━━━━━ Information given ━━━━━
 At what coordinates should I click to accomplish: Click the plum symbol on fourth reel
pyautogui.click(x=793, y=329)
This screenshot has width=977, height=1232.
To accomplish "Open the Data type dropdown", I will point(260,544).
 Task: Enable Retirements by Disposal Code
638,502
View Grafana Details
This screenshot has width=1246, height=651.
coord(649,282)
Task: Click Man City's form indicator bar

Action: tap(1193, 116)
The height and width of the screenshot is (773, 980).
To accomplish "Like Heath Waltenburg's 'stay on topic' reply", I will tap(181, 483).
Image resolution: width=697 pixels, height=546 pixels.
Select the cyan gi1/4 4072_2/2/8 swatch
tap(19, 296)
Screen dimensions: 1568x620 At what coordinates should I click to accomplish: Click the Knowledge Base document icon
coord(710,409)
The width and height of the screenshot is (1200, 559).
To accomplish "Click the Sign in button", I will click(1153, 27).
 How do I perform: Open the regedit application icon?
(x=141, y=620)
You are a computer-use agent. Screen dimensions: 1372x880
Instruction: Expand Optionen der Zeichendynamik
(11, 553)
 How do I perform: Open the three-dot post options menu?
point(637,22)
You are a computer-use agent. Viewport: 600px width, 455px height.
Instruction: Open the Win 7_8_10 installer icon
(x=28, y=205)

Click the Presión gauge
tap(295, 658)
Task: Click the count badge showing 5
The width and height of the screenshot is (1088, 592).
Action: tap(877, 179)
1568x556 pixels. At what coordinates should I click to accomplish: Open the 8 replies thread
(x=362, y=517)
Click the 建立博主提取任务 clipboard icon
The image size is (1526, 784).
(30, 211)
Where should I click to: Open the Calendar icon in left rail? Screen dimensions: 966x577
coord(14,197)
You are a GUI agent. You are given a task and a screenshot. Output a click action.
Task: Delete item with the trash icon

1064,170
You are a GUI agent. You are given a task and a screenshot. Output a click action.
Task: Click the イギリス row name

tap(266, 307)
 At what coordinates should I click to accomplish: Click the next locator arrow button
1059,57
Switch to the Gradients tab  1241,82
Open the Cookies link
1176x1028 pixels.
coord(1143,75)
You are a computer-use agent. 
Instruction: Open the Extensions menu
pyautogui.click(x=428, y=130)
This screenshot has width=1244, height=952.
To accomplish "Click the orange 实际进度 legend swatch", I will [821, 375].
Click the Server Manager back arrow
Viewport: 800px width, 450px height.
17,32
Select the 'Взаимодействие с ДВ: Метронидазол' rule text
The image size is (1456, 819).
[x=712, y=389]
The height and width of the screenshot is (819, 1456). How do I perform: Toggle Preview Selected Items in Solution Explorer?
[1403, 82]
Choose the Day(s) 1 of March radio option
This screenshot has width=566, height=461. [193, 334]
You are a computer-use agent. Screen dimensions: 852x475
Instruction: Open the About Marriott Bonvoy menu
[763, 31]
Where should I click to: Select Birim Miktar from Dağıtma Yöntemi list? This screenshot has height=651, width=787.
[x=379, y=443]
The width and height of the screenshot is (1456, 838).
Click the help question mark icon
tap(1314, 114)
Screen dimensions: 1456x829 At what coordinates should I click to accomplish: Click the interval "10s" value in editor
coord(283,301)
━━━━━
#### [To do]
Lay out every line of the records above as a Markdown table with the columns Row and Line, numbering each row and skipping blank lines.

#### [Expected answer]
| Row | Line |
|---|---|
| 1 |  At what coordinates should I click to accomplish: Click the plum symbol on fourth reel |
| 2 | pyautogui.click(x=793, y=329) |
| 3 | This screenshot has width=977, height=1232. |
| 4 | To accomplish "Open the Data type dropdown", I will point(260,544). |
| 5 |  Task: Enable Retirements by Disposal Code |
| 6 | 638,502 |
| 7 | View Grafana Details |
| 8 | This screenshot has width=1246, height=651. |
| 9 | coord(649,282) |
| 10 | Task: Click Man City's form indicator bar |
| 11 | Action: tap(1193, 116) |
| 12 | The height and width of the screenshot is (773, 980). |
| 13 | To accomplish "Like Heath Waltenburg's 'stay on topic' reply", I will tap(181, 483). |
| 14 | Image resolution: width=697 pixels, height=546 pixels. |
| 15 | Select the cyan gi1/4 4072_2/2/8 swatch |
| 16 | tap(19, 296) |
| 17 | Screen dimensions: 1568x620 At what coordinates should I click to accomplish: Click the Knowledge Base document icon |
| 18 | coord(710,409) |
| 19 | The width and height of the screenshot is (1200, 559). |
| 20 | To accomplish "Click the Sign in button", I will click(1153, 27). |
| 21 |  How do I perform: Open the regedit application icon? |
| 22 | (x=141, y=620) |
| 23 | You are a computer-use agent. Screen dimensions: 1372x880 |
| 24 | Instruction: Expand Optionen der Zeichendynamik |
| 25 | (11, 553) |
| 26 |  How do I perform: Open the three-dot post options menu? |
| 27 | point(637,22) |
| 28 | You are a computer-use agent. Viewport: 600px width, 455px height. |
| 29 | Instruction: Open the Win 7_8_10 installer icon |
| 30 | (x=28, y=205) |
| 31 | Click the Presión gauge |
| 32 | tap(295, 658) |
| 33 | Task: Click the count badge showing 5 |
| 34 | The width and height of the screenshot is (1088, 592). |
| 35 | Action: tap(877, 179) |
| 36 | 1568x556 pixels. At what coordinates should I click to accomplish: Open the 8 replies thread |
| 37 | (x=362, y=517) |
| 38 | Click the 建立博主提取任务 clipboard icon |
| 39 | The image size is (1526, 784). |
| 40 | (30, 211) |
| 41 | Where should I click to: Open the Calendar icon in left rail? Screen dimensions: 966x577 |
| 42 | coord(14,197) |
| 43 | You are a GUI agent. You are given a task and a screenshot. Output a click action. |
| 44 | Task: Delete item with the trash icon |
| 45 | 1064,170 |
| 46 | You are a GUI agent. You are given a task and a screenshot. Output a click action. |
| 47 | Task: Click the イギリス row name |
| 48 | tap(266, 307) |
| 49 |  At what coordinates should I click to accomplish: Click the next locator arrow button |
| 50 | 1059,57 |
| 51 | Switch to the Gradients tab  1241,82 |
| 52 | Open the Cookies link |
| 53 | 1176x1028 pixels. |
| 54 | coord(1143,75) |
| 55 | You are a computer-use agent.  |
| 56 | Instruction: Open the Extensions menu |
| 57 | pyautogui.click(x=428, y=130) |
| 58 | This screenshot has width=1244, height=952. |
| 59 | To accomplish "Click the orange 实际进度 legend swatch", I will [821, 375]. |
| 60 | Click the Server Manager back arrow |
| 61 | Viewport: 800px width, 450px height. |
| 62 | 17,32 |
| 63 | Select the 'Взаимодействие с ДВ: Метронидазол' rule text |
| 64 | The image size is (1456, 819). |
| 65 | [x=712, y=389] |
| 66 | The height and width of the screenshot is (819, 1456). How do I perform: Toggle Preview Selected Items in Solution Explorer? |
| 67 | [1403, 82] |
| 68 | Choose the Day(s) 1 of March radio option |
| 69 | This screenshot has width=566, height=461. [193, 334] |
| 70 | You are a computer-use agent. Screen dimensions: 852x475 |
| 71 | Instruction: Open the About Marriott Bonvoy menu |
| 72 | [763, 31] |
| 73 | Where should I click to: Select Birim Miktar from Dağıtma Yöntemi list? This screenshot has height=651, width=787. |
| 74 | [x=379, y=443] |
| 75 | The width and height of the screenshot is (1456, 838). |
| 76 | Click the help question mark icon |
| 77 | tap(1314, 114) |
| 78 | Screen dimensions: 1456x829 At what coordinates should I click to accomplish: Click the interval "10s" value in editor |
| 79 | coord(283,301) |